# why might function notation be important? the reasons notation is used?

Once you get out of three dimensional functions, it is hard to write it any other way. Example:

f(x,y,z,t, u, v)=2x +y*e^{t} + uv -3zuv^{2}

## to rent a dvd a customer must pay $3.99 plus $0.99 for every day that it is late, write a rule in function notation for this situation?

f(x)=3.99+0.99x

## Function notation is important for several reasons. Here are a few:

1. Simplification: Function notation allows us to represent complex mathematical relationships concisely. Instead of writing out the entire equation every time we wish to refer to it, we can simply use the function notation. This saves time, space, and makes mathematical communication more efficient.

2. Clarity: Function notation can provide clarity by specifying the input and output variables explicitly. For example, in the function notation f(x, y, z, t, u, v) = 2x + y*e^t + uv - 3zuv^2, it is clear that the variables x, y, z, t, u, and v are inputs to the function, and the expression on the right-hand side represents the output.

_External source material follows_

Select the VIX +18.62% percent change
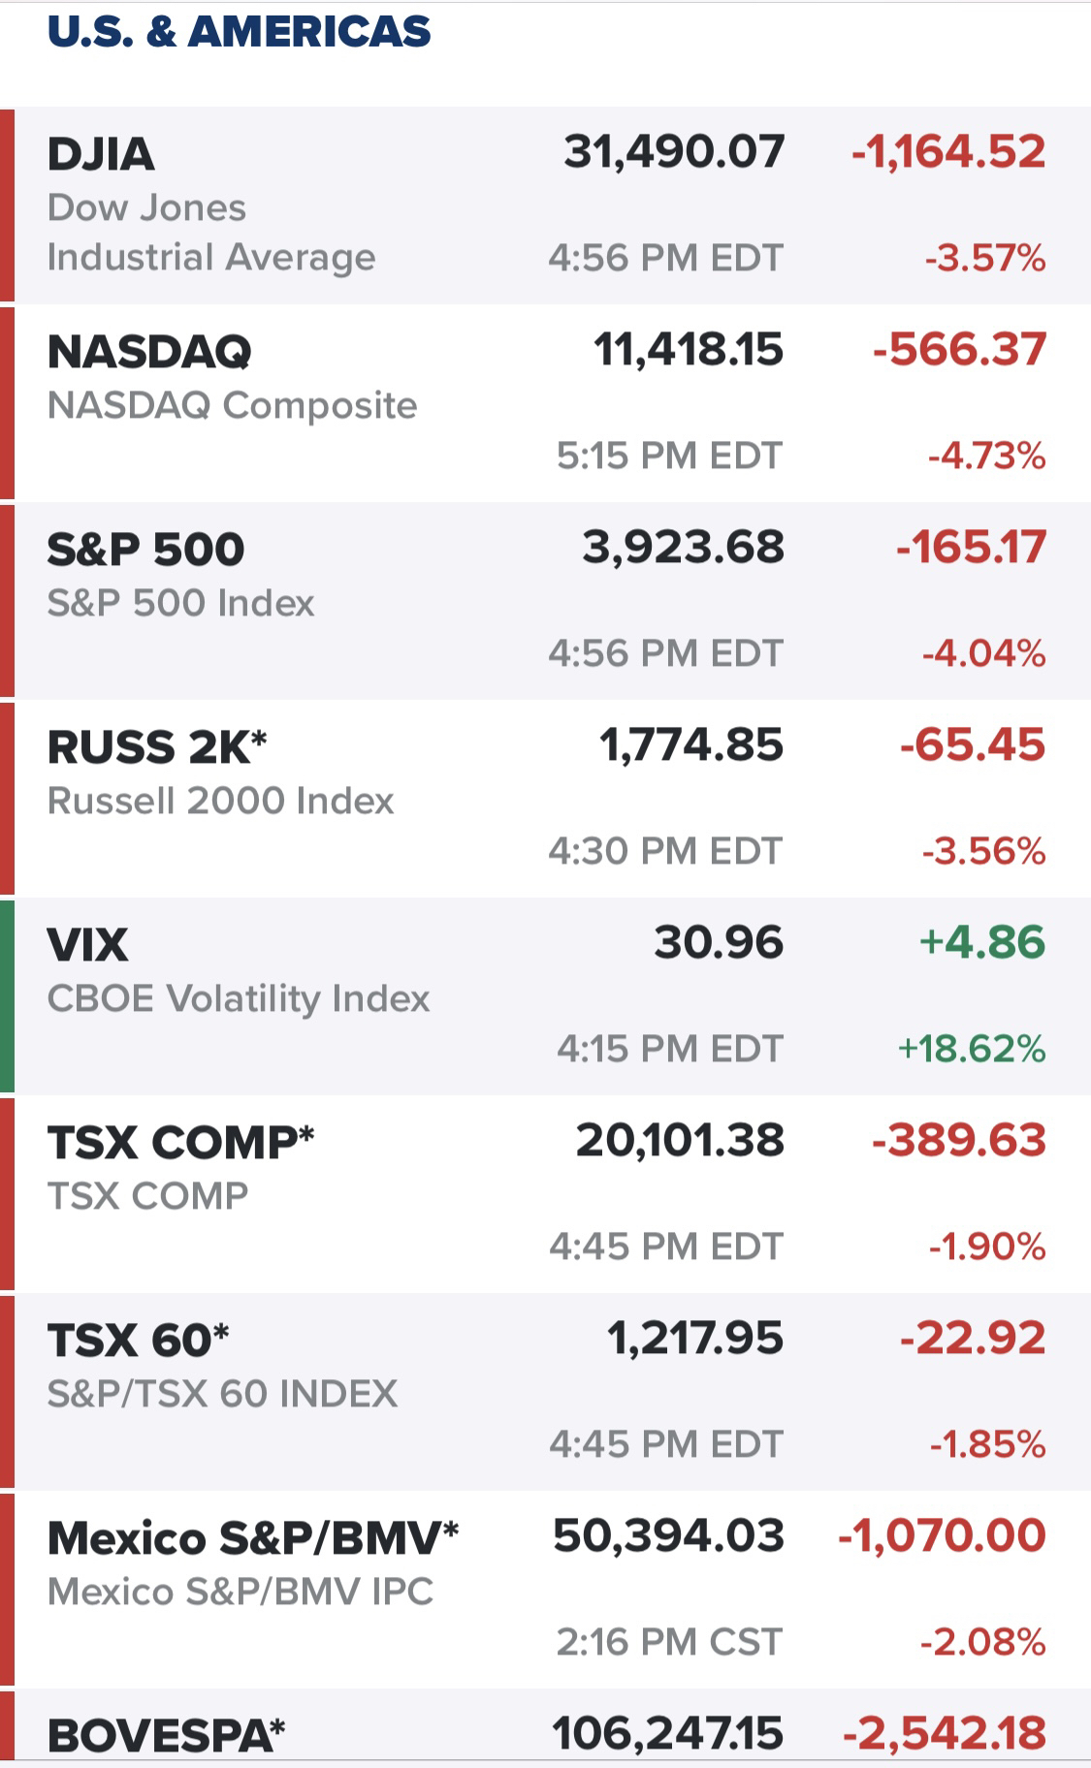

3. Generalization: Function notation allows us to generalize mathematical relationships. By representing a relationship as a function, we can study the properties and behaviors of the relationship as a whole, rather than focusing on specific instances. This helps in understanding and analyzing patterns and trends.

4. Computation: Function notation enables us to perform mathematical operations with functions. We can evaluate functions at specific values or manipulate them algebraically. This is particularly useful when working with complex functions, as in the example you provided.

To evaluate the function at specific values, simply substitute the given values into the function expression. For example, if you want to find the value of the function f at x = 3, y = 2, z = 1, t = 0, u = -1, and v = 4, substitute these values into the function expression:

f(3, 2, 1, 0, -1, 4) = 2(3) + 2*e^0 + (-1)(4) - 3(1)(-1)(4)^2

Evaluate each term according to the order of operations (parentheses, exponents, multiplication, addition, subtraction) to find the result.

By using function notation and following the appropriate steps, we can better understand and work with complex mathematical relationships.